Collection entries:
* START *

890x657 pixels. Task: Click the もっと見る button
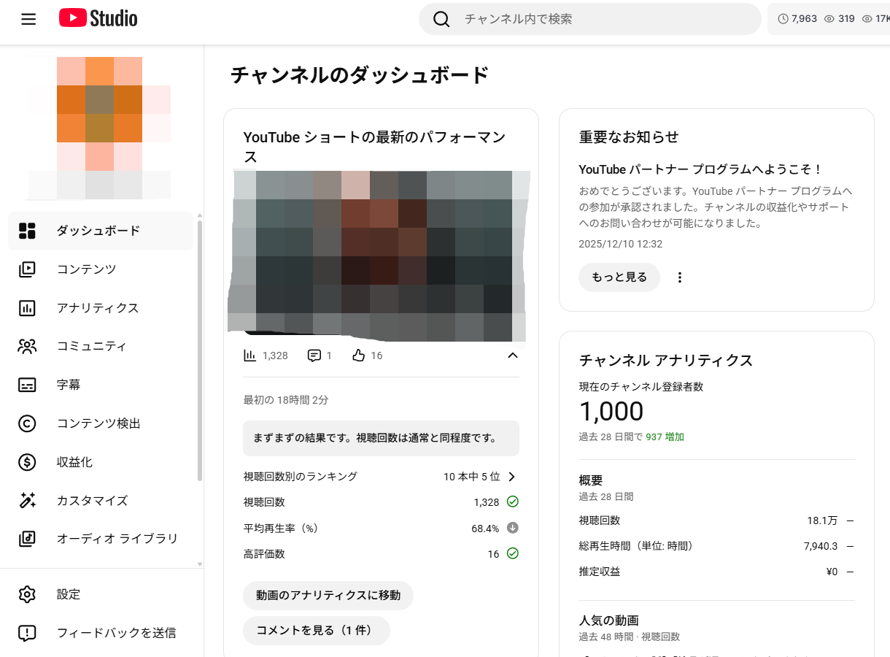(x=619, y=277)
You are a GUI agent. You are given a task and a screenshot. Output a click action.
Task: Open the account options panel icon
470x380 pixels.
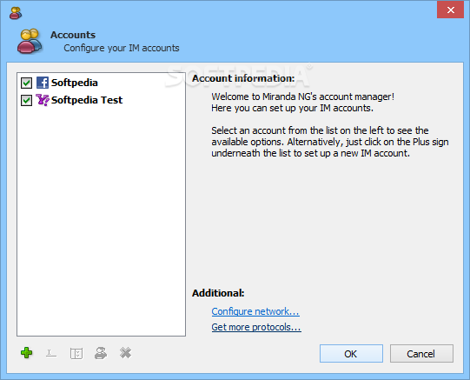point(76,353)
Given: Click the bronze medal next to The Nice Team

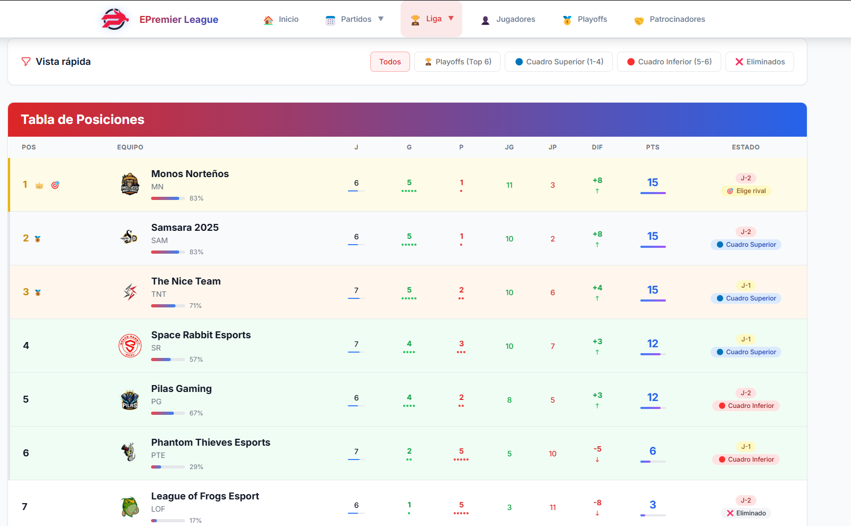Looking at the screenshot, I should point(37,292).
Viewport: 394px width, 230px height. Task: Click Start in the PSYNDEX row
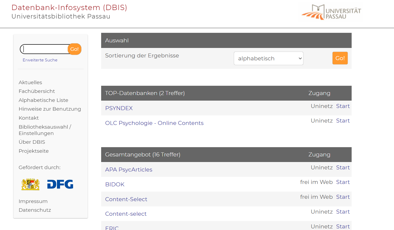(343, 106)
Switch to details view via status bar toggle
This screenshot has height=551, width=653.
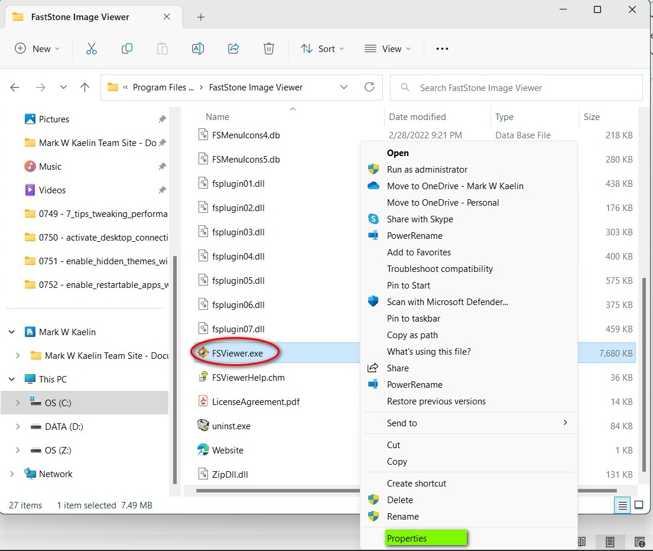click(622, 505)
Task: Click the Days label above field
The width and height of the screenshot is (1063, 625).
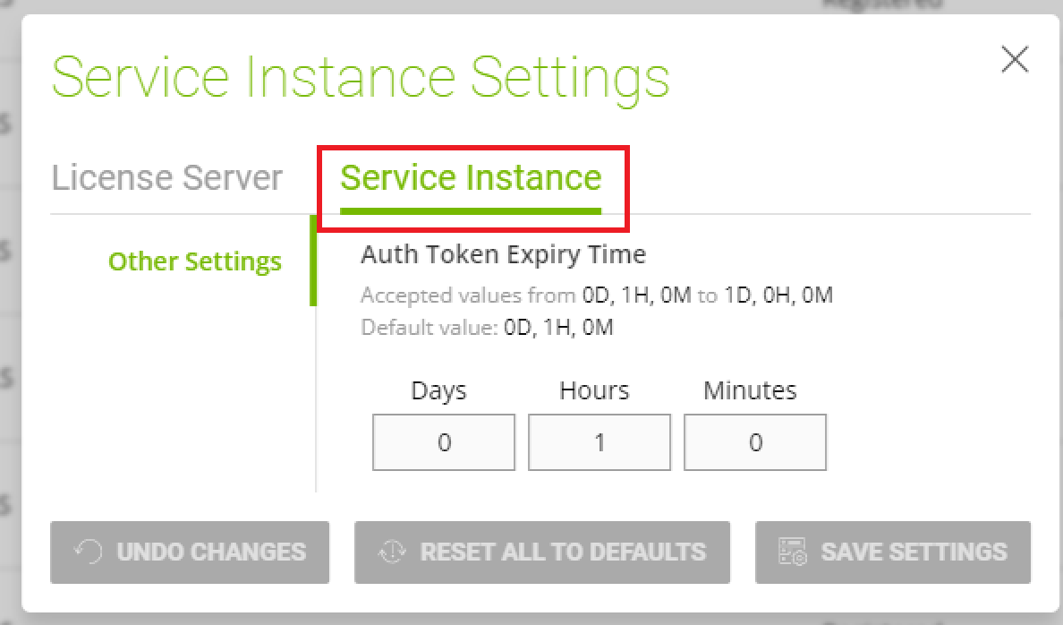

* END *

■ **DESCRIPTION OF THE TASK**: Find every line in the material above that contains the word "height", treating case as significant, and copy each of those lines.

■ **OUTPUT**:
Viewport: 394px width, 230px height. Task: Click Start in the PSYNDEX row
This screenshot has height=551, width=653.
The width and height of the screenshot is (1063, 625).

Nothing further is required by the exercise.